__EXERCISE__
Copy out, word for word, the items below, starting with the line that contains "You are a computer-use agent. 448x471 pixels." and continuing through the line that contains "(x=1299, y=333)".

__RAW DATA__
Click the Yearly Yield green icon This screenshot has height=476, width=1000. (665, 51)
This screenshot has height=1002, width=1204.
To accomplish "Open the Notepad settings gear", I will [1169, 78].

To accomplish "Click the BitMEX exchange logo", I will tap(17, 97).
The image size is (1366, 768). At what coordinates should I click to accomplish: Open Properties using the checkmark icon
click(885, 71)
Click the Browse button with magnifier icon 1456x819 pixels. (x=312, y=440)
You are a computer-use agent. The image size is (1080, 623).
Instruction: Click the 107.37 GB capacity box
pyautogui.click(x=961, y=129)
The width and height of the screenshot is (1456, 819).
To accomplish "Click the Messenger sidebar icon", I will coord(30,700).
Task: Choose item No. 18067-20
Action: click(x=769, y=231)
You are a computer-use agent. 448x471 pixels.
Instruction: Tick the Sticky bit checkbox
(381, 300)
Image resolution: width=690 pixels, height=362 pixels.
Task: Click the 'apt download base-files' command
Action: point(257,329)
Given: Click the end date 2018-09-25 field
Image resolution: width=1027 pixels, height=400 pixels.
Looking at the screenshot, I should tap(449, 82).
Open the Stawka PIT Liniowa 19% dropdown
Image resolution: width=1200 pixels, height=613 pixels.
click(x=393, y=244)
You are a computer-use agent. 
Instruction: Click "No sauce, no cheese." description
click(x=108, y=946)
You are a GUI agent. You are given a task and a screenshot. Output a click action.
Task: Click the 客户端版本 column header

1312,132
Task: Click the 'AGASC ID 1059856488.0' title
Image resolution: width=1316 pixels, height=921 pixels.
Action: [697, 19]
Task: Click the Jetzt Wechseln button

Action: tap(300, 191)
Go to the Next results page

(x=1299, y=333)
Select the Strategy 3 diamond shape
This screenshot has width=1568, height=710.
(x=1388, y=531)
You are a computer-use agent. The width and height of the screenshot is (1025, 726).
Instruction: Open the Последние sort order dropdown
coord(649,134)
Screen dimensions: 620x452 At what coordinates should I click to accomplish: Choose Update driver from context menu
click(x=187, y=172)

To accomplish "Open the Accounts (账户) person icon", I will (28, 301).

__IN RESPONSE__
You are a computer-use agent. 448x471 pixels.
Instruction: Tick the Sticky bit checkbox
(381, 300)
Image resolution: width=690 pixels, height=362 pixels.
Task: Click the 'apt download base-files' command
Action: point(257,329)
Given: Click the end date 2018-09-25 field
Image resolution: width=1027 pixels, height=400 pixels.
Looking at the screenshot, I should tap(449, 82).
Open the Stawka PIT Liniowa 19% dropdown
Image resolution: width=1200 pixels, height=613 pixels.
click(x=393, y=244)
You are a computer-use agent. 
Instruction: Click "No sauce, no cheese." description
click(x=108, y=946)
You are a GUI agent. You are given a task and a screenshot. Output a click action.
Task: Click the 客户端版本 column header

1312,132
Task: Click the 'AGASC ID 1059856488.0' title
Image resolution: width=1316 pixels, height=921 pixels.
Action: [697, 19]
Task: Click the Jetzt Wechseln button

Action: tap(300, 191)
Go to the Next results page

(x=1299, y=333)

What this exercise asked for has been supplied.